» PROBLEM REQUIREMENTS
Exact repetition is the task: copy every entry below.
[Opening PROVIDED RECORDS section]
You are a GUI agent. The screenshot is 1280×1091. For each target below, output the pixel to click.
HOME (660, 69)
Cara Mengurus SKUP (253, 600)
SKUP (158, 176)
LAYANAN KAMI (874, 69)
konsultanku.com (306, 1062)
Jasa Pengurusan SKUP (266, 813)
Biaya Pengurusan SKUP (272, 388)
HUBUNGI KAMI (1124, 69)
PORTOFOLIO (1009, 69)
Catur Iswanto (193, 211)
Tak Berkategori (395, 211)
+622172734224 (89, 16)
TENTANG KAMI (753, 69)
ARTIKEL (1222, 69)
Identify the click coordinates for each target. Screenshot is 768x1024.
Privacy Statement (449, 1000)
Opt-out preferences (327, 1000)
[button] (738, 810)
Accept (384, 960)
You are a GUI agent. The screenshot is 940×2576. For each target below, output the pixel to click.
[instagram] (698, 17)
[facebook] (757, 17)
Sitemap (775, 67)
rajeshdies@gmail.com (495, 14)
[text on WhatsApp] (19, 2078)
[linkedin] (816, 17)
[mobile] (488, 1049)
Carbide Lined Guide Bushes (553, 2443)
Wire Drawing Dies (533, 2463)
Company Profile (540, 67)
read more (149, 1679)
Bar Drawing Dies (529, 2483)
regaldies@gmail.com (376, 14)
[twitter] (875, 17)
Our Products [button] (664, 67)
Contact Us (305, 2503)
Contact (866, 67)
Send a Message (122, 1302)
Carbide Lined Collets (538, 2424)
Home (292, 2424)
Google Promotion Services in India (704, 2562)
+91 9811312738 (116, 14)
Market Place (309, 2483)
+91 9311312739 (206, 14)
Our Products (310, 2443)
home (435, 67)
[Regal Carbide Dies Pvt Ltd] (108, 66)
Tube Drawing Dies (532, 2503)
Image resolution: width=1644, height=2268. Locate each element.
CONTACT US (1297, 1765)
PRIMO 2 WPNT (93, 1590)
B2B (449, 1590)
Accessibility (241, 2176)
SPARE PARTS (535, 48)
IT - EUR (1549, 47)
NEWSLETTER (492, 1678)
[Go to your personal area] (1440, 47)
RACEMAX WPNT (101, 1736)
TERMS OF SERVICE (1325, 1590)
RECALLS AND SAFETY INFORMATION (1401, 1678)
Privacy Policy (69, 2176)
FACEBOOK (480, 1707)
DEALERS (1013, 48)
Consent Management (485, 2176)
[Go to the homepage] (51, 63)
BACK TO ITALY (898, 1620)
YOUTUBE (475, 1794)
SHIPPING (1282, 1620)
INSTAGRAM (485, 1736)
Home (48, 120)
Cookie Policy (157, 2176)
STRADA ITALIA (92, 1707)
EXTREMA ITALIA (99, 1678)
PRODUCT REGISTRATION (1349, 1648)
[Closing PROVIDED RECORDS section]
» OUTPUT OF THE EXERCISE
You are a GUI agent. The screenshot is 1280×1091. For each target below, output the pixel to click.
HOME (660, 69)
Cara Mengurus SKUP (253, 600)
SKUP (158, 176)
LAYANAN KAMI (874, 69)
konsultanku.com (306, 1062)
Jasa Pengurusan SKUP (266, 813)
Biaya Pengurusan SKUP (272, 388)
HUBUNGI KAMI (1124, 69)
PORTOFOLIO (1009, 69)
Catur Iswanto (193, 211)
Tak Berkategori (395, 211)
+622172734224 (89, 16)
TENTANG KAMI (753, 69)
ARTIKEL (1222, 69)
Identify the click coordinates for each target. Screenshot is 768x1024.
Privacy Statement (449, 1000)
Opt-out preferences (327, 1000)
[button] (738, 810)
Accept (384, 960)
You are a GUI agent. The screenshot is 940×2576. For each target below, output the pixel to click.
[instagram] (698, 17)
[facebook] (757, 17)
Sitemap (775, 67)
rajeshdies@gmail.com (495, 14)
[text on WhatsApp] (19, 2078)
[linkedin] (816, 17)
[mobile] (488, 1049)
Carbide Lined Guide Bushes (553, 2443)
Wire Drawing Dies (533, 2463)
Company Profile (540, 67)
read more (149, 1679)
Bar Drawing Dies (529, 2483)
regaldies@gmail.com (376, 14)
[twitter] (875, 17)
Our Products [button] (664, 67)
Contact Us (305, 2503)
Contact (866, 67)
Send a Message (122, 1302)
Carbide Lined Collets (538, 2424)
Home (292, 2424)
Google Promotion Services in India (704, 2562)
+91 9811312738 (116, 14)
Market Place (309, 2483)
+91 9311312739 (206, 14)
Our Products (310, 2443)
home (435, 67)
[Regal Carbide Dies Pvt Ltd] (108, 66)
Tube Drawing Dies (532, 2503)
Image resolution: width=1644, height=2268. Locate each element.
CONTACT US (1297, 1765)
PRIMO 2 WPNT (93, 1590)
B2B (449, 1590)
Accessibility (241, 2176)
SPARE PARTS (535, 48)
IT - EUR (1549, 47)
NEWSLETTER (492, 1678)
[Go to your personal area] (1440, 47)
RACEMAX WPNT (101, 1736)
TERMS OF SERVICE (1325, 1590)
RECALLS AND SAFETY INFORMATION (1401, 1678)
Privacy Policy (69, 2176)
FACEBOOK (480, 1707)
DEALERS (1013, 48)
Consent Management (485, 2176)
[Go to the homepage] (51, 63)
BACK TO ITALY (898, 1620)
YOUTUBE (475, 1794)
SHIPPING (1282, 1620)
INSTAGRAM (485, 1736)
Home (48, 120)
Cookie Policy (157, 2176)
STRADA ITALIA (92, 1707)
EXTREMA ITALIA (99, 1678)
PRODUCT REGISTRATION (1349, 1648)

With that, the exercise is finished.